__ACTION ITEM__. A complete answer includes every line below with the word "computer".

__EXERCISE INPUT__.
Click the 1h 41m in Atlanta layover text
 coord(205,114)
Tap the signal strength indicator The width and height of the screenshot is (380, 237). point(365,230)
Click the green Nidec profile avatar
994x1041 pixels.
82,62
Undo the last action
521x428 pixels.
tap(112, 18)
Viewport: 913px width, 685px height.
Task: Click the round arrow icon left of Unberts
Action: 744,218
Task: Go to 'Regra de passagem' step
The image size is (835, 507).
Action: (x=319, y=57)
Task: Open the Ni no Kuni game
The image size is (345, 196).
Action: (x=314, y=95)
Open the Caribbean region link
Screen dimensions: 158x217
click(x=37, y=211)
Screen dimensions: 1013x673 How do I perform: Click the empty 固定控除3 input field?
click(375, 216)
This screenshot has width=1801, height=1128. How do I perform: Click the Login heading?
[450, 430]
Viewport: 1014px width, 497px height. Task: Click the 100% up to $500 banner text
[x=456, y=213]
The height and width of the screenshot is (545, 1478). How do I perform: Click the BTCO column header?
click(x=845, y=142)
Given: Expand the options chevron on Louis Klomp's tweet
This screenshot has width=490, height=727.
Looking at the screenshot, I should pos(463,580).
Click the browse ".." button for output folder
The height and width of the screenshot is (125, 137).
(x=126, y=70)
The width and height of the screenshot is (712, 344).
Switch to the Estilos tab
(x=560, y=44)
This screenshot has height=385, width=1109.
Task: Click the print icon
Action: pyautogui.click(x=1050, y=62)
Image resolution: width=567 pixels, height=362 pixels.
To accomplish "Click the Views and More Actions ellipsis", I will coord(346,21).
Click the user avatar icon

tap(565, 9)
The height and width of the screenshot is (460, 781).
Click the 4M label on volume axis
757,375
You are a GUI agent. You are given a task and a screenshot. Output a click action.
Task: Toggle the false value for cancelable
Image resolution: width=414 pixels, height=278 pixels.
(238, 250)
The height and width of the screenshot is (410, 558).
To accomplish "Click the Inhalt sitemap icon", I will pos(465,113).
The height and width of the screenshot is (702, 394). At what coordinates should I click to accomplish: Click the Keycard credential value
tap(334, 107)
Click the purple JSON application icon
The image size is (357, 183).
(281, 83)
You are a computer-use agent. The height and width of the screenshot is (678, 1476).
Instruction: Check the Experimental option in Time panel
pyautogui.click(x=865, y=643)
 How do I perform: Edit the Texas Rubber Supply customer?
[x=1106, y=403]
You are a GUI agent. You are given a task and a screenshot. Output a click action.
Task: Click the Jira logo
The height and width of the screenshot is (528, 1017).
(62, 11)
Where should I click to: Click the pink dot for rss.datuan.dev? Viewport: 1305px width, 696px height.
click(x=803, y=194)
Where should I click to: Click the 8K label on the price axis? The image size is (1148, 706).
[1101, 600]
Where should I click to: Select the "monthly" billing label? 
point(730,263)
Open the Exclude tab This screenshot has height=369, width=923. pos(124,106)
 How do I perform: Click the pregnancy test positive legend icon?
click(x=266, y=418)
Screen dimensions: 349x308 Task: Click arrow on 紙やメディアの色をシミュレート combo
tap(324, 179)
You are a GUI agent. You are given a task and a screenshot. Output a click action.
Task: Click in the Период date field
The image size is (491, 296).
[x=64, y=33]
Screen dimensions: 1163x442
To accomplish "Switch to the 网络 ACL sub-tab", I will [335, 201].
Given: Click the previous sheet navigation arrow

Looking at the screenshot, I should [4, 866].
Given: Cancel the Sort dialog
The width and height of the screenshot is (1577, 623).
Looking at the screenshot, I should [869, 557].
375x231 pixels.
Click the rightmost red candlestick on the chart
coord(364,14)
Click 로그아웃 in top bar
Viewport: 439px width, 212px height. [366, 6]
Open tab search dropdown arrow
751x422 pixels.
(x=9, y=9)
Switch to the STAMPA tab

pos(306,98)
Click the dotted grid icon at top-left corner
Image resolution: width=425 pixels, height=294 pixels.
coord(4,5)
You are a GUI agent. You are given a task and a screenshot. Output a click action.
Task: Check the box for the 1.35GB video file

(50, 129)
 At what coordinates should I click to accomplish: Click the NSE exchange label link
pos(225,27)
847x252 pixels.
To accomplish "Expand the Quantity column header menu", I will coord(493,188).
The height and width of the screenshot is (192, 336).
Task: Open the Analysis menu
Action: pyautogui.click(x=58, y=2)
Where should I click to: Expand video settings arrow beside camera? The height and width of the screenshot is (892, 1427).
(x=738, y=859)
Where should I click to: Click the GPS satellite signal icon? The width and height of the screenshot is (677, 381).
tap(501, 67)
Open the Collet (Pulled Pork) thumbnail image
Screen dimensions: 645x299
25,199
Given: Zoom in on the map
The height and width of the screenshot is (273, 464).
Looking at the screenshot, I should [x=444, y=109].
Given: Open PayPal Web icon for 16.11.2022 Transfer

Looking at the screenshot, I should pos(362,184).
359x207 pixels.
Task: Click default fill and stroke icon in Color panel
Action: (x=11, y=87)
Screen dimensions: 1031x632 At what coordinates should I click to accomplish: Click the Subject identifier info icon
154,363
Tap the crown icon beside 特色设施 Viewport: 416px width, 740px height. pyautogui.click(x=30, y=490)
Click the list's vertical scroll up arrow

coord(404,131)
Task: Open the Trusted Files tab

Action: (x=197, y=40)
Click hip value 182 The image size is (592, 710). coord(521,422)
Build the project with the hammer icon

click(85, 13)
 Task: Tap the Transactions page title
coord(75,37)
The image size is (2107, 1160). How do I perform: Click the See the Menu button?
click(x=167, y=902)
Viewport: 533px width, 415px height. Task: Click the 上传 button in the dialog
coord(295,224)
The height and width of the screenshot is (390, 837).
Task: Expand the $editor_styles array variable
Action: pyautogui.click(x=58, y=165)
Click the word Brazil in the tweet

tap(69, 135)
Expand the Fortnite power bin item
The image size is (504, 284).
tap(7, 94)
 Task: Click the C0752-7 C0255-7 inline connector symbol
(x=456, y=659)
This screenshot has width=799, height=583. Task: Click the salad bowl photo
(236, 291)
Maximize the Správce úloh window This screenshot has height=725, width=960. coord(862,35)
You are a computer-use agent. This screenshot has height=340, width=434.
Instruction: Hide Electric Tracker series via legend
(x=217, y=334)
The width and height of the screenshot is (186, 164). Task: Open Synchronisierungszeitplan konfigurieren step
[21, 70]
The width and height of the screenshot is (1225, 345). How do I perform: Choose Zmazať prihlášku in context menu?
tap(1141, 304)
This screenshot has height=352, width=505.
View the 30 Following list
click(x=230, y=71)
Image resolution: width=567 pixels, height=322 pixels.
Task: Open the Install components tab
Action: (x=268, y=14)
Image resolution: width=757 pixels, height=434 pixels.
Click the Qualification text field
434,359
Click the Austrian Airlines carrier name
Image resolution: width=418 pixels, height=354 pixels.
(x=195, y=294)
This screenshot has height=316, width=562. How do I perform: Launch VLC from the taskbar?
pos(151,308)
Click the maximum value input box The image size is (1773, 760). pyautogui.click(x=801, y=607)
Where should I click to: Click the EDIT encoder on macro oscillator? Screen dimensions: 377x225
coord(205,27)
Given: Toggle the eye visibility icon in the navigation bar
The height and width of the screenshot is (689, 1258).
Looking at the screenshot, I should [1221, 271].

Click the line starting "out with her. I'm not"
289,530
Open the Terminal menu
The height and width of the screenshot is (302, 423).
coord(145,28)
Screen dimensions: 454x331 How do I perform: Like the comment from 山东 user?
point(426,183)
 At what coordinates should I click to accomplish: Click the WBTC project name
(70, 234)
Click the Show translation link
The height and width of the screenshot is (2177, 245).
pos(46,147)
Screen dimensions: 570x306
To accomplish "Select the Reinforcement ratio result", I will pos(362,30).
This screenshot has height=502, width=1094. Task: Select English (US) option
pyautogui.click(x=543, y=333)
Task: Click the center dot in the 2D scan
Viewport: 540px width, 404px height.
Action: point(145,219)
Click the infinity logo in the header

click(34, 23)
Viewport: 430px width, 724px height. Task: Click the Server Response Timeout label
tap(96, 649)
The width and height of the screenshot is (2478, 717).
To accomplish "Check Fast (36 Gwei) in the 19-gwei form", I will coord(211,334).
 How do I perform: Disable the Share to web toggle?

__RESULT FOR THIS EXERCISE__.
You are a computer-use agent. The height and width of the screenshot is (678, 1476).
You are a computer-use agent. This screenshot has height=340, width=434.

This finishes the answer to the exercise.